Contract modeling, or analyzing potential scenarios of reimbursements to understand financial outcomes, provides a proactive approach to financial management by analyzing the impact of different elements such as methodologies, rate changes, pricing, payor mix shifts and ever changing regulations on margins, rather than net revenue alone.

To determine current and future performance, contract modeling can be applied to current contracts and various “what-if” scenarios.

Various Modeling Approaches

1. Medicare break-even computation

A simple way to evaluate the current state of contract performance is to conduct a basic Medicare break-even analysis. This analysis determines the financial impact if payment for all patient populations were according to Medicare rates. A Medicare break-even analysis is a way to benchmark how well commercial payers pay, and a way to evaluate the performance of key service lines, because it takes the payor mix out of the equation and instead uses a consistent reimbursement approach.

2. Assessment of performance of current contracts.

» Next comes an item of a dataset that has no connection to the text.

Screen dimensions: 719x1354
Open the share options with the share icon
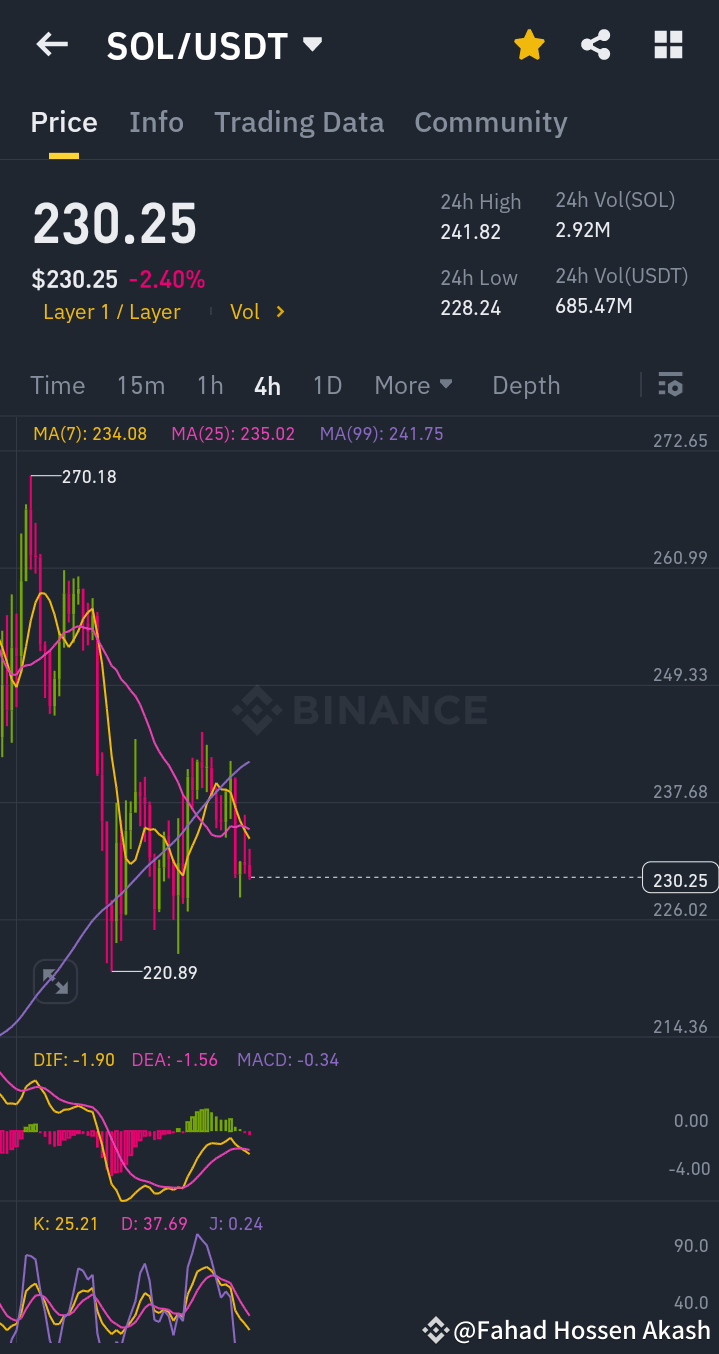point(596,44)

This straightforward analysis determines whether payment is in accordance with the terms of the commercial contract. The analysis will, for example, determine which service lines have the greatest variances between expected and actual payment.

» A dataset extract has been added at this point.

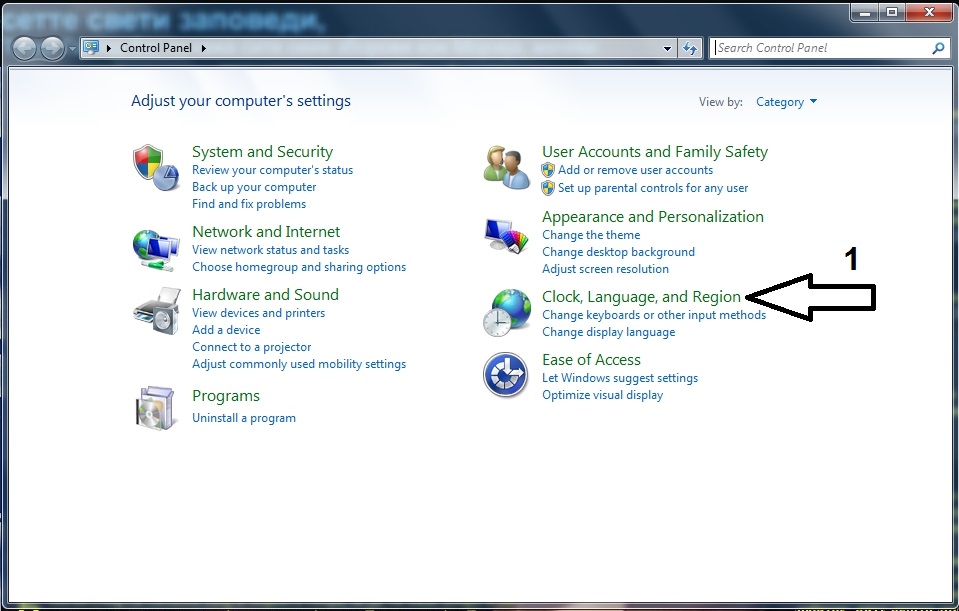959x611 pixels.
Task: Click in the Search Control Panel field
Action: (x=820, y=48)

3. Assessment of proposed contracts

This “what-if” analysis determines how changes in the rate and terms of a proposed contract would affect the yield. Changes in clinical services, types of products (i.e., HMO vs. PPO), or even payers can also be modeled. This provides an understanding of, either in actual dollars or percent, whether the proposed contract will result in shortcomings or whether it will improve the bottom line.4.

4. Comparison of traditional and non-traditional reimbursement methodologies.

Value-based payment models represent a new approach for providers. Many of these models put the provider at financial risk for meeting quality/outcomes targets, so understanding the financial implications of such methods before entering into a contract is critical. Likewise, modeling can help determine how implications of potential decreases in Medicaid funding resulting from changes or repeal of the Affordable Care Act, along with increased self pay and bad debt, will affect the bottom line.

5. Assessment of pricing changes.

Contract modeling can be used to better understand the impact of chargemaster pricing changes. For example, if the charge for a procedure increased by 10 percent, the modeling can show how reimbursement would be affected.